Wednesday, September 05, 2007

"I wasn't kidding around"

Barbara Ehrenreich, undercover in low-wage America working as a waitress, a cleaning person, a nursing home aide and a retail clerk, picked a spectacular form of field work which helped her build a compelling narrative ('Will she be found out? Will she even endure it?') and which offers itself to being passed on as a sensational anecdote ('Do you know what she did to be able to discover these things?').

Still Ehrenreich's presentation of the events is rather understated concerning the dramatic action involved, and one line in particular stayed with me after first reading Nickel and Dimed:
There's no way, for example, to pretend to be a waitress: the food either gets to the table or not.

[Read the full introduction here.]

You're a matter of course! So - embrace yourself? Or please try to distance yourself from yourself?

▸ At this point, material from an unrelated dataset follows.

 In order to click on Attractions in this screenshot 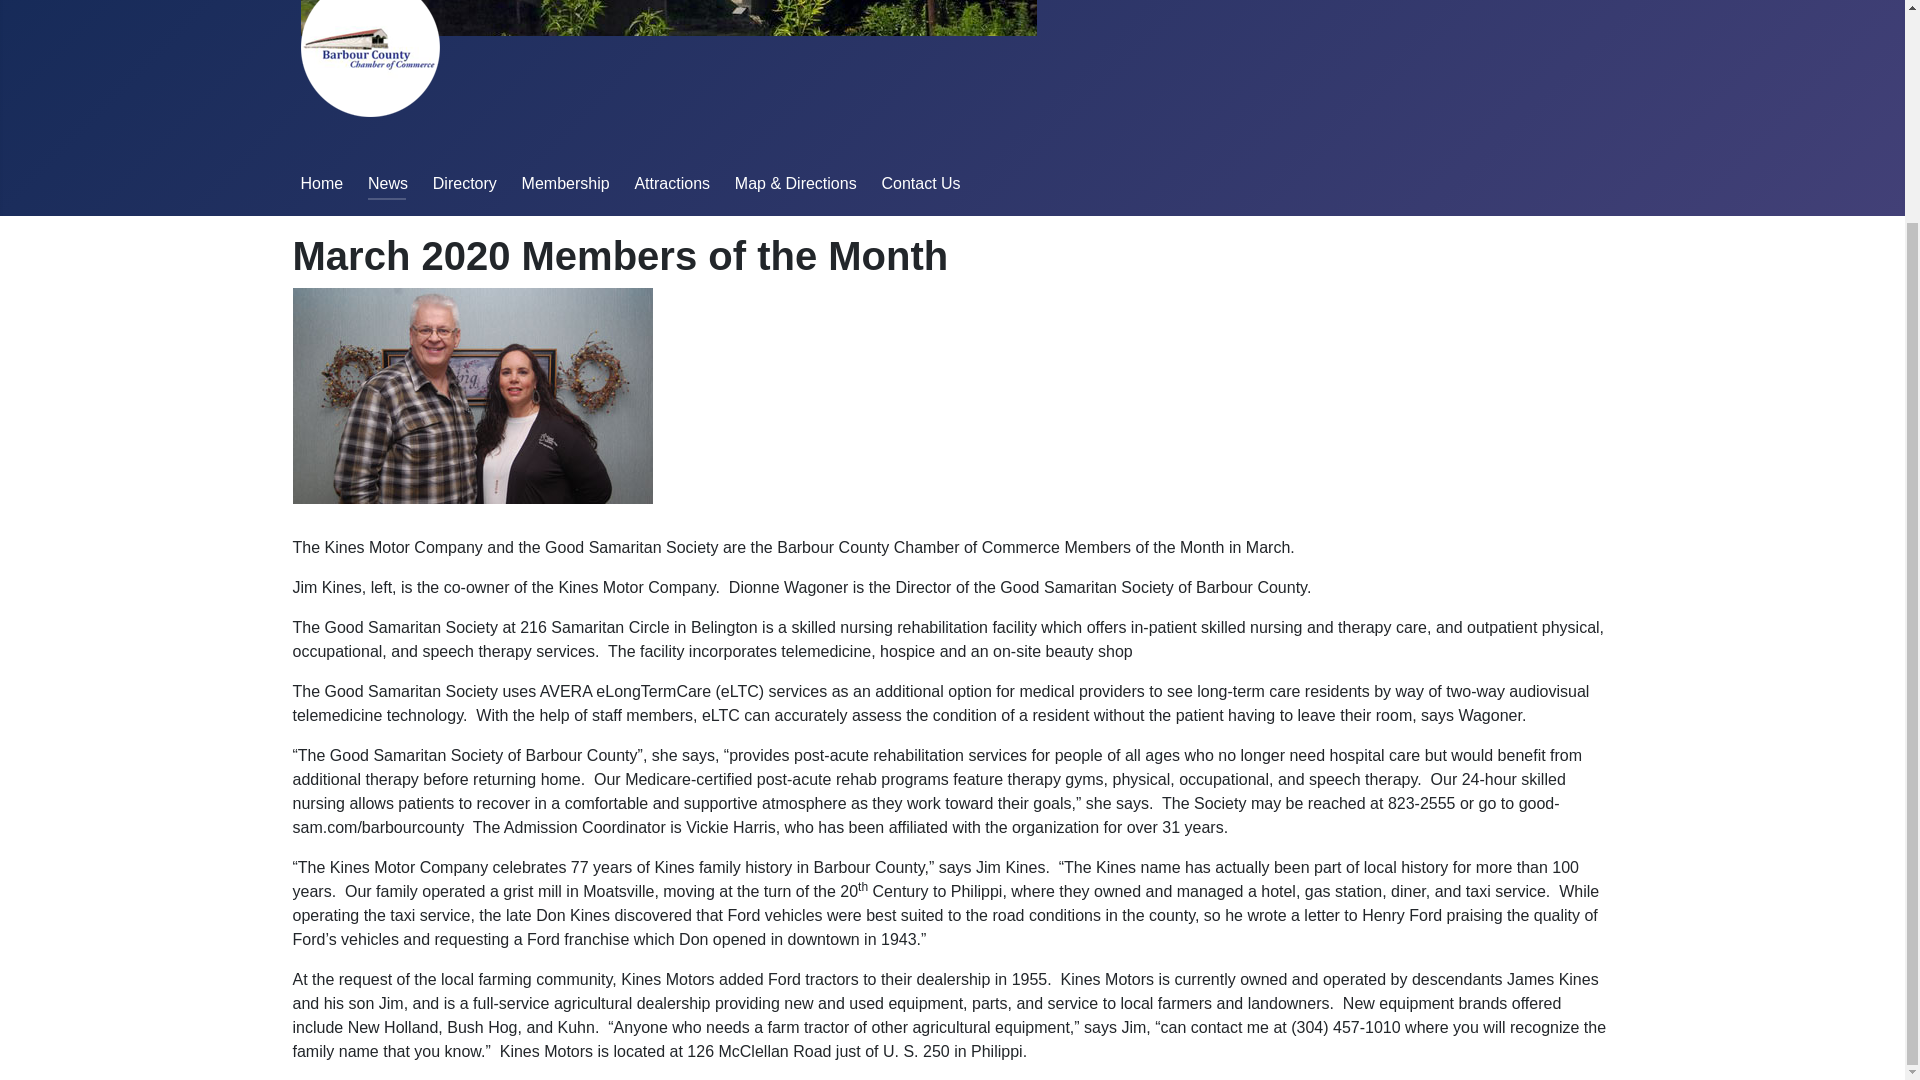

Rumspringa is the name [and what does it mean?] of a new magazine edited by journalism students at my new workplace in classy cooperation with students from the Funen Academy of Fine Arts. And this is roughly how the editors present their work by way of introduction:
In the long stories here at Rumspringa the narrator isn't hiding behind objective observations, but becomes part of the story himherself. ... Journalists are just as entangled in the world as everyone else, so we don't pretend to be writing through an objective filter ... we're honestly dishonest. ... We don't invent, and we don't direct, but neither do we pretend that we're not there.
Well, of course we're there, they seem to be saying in the blogosphere at CVA ['Centre of Wild Analysis'], and of course we're entangled in the world. So the rhetorical strategy for the CVAers becomes the opposite of the rumspringars': They make an attempt to dissociate themselves from their entangled individuality and do not sign their blogposts individually.

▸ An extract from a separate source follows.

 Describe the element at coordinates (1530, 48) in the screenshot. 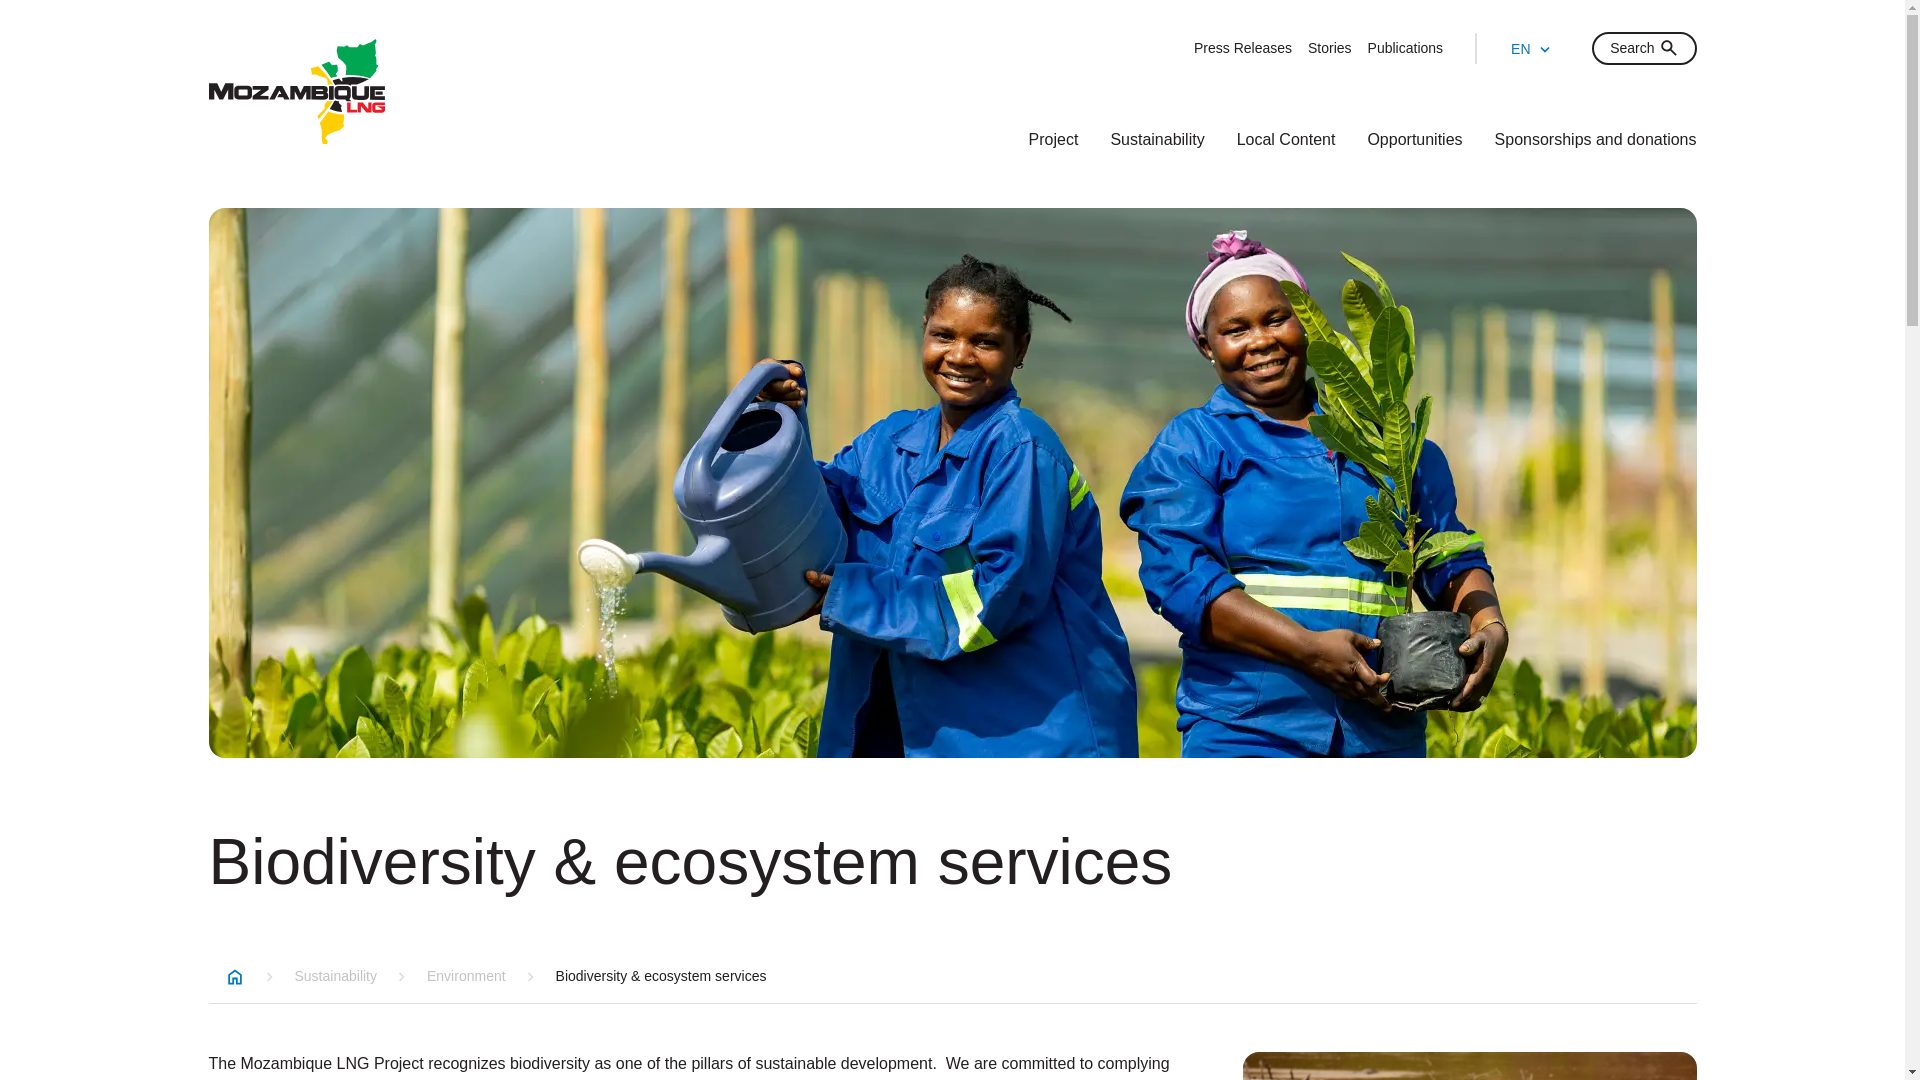

I see `EN` at that location.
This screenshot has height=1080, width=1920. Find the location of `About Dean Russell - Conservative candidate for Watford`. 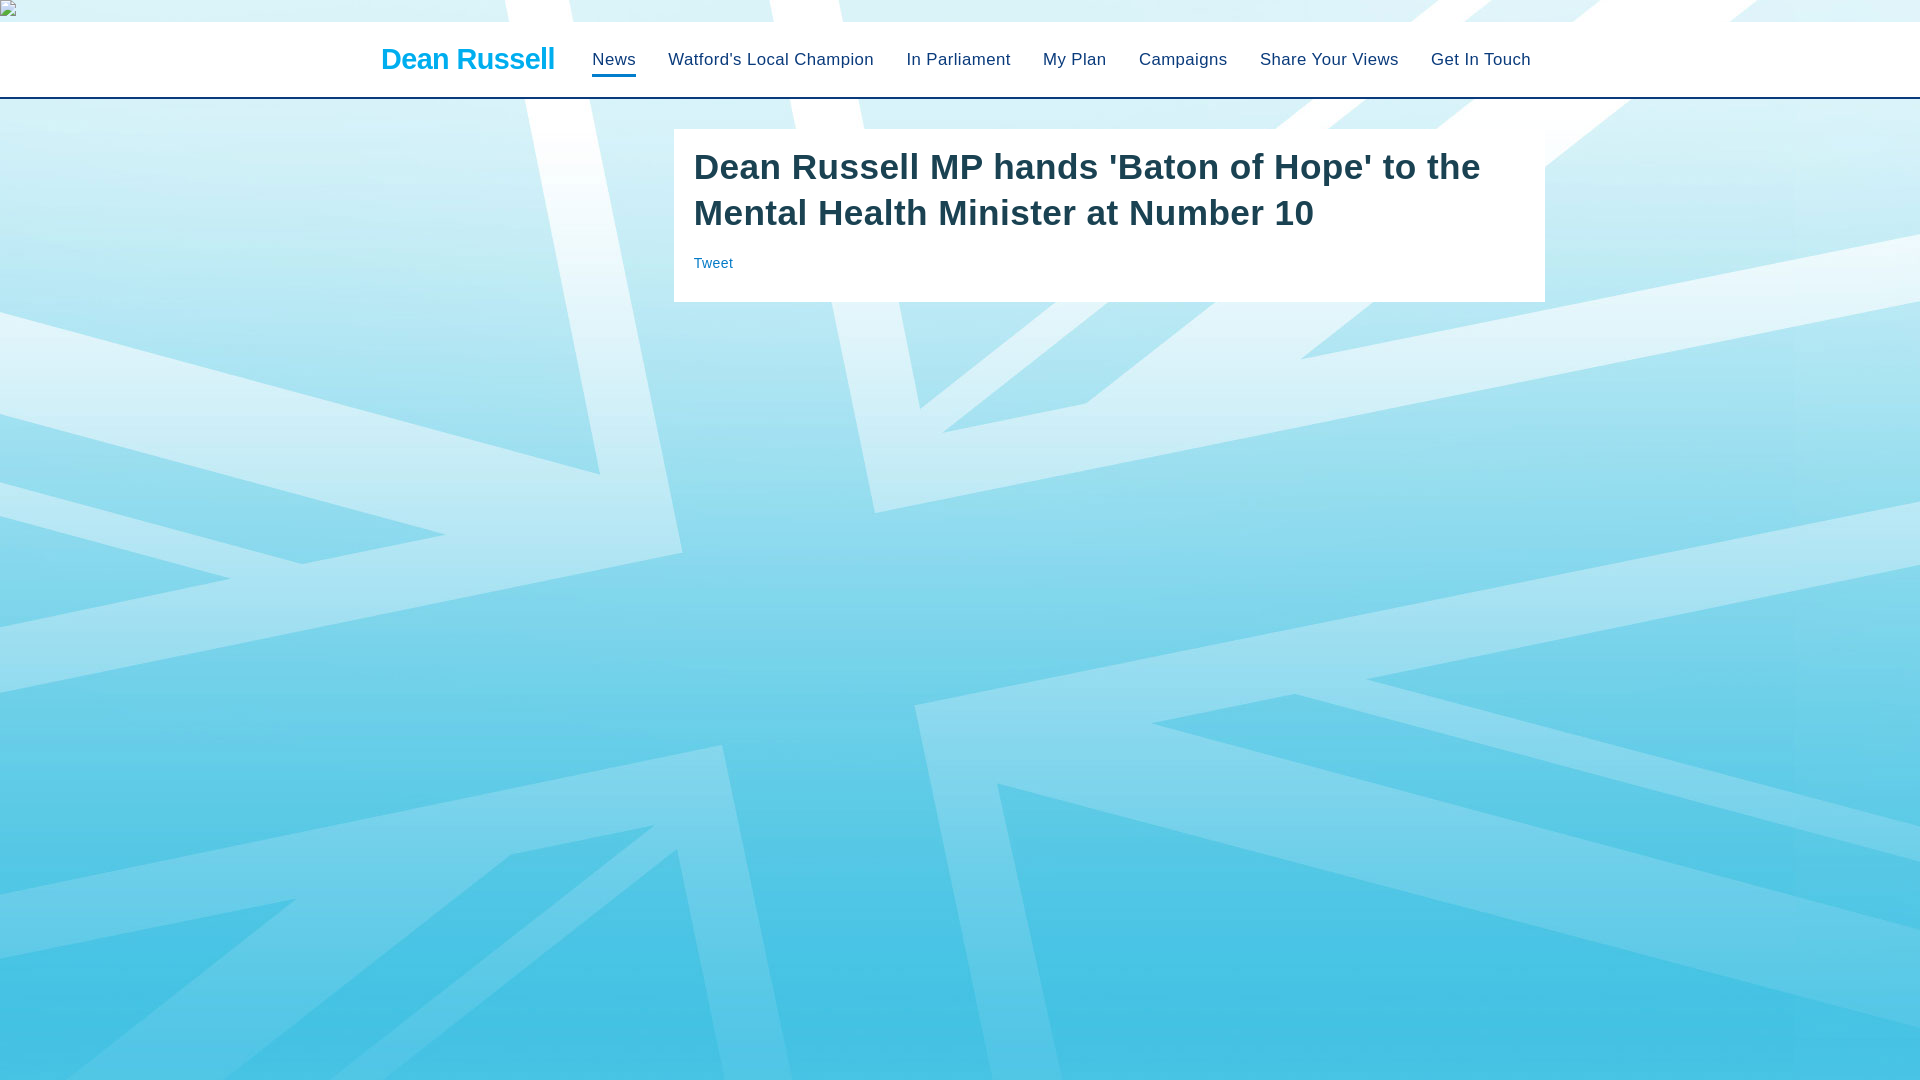

About Dean Russell - Conservative candidate for Watford is located at coordinates (770, 59).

So are they hiding behind CVA? Or are they just kidding around? Well, they claim that they're not. Rather they want to 'keep their positions of enunciation open' in an attempt to 'keep the symbolic alive', and they argue for their collective strategy (roughly) as follows:

The trouble with real writers [bloggers or others] is that they feel and eat too much and they think too much about sex. We distinctly want to dissociate ourselves from that! CVA [and blogging collectively] is ... about exercising your ability to change your position of enunciation. ... It's a mistake [made by Descartes and others] to equal your position of enunciation with your being.

You may change your being by changing your position of enunciation.

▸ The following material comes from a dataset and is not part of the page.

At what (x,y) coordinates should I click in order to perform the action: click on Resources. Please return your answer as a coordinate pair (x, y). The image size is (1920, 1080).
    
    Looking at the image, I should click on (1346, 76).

Both arguments are very appealing - and the latter is rather new to my own way of thinking (and blogging) too. What's at stake here? Is there a difference on the level of awareness and/or ambition? Or is it a matter of attempting social change by means of rhetoric on two different platforms: The journalists challenging themselves and their readers by abandoning the standard prose style of their colleagues in printed reporting - opposing the voice of what Tom Wolfe called the 'pallid little troll' - on the one hand; and philosophers challenging themselves and their readers by challenging the self-aware blogger style on the other?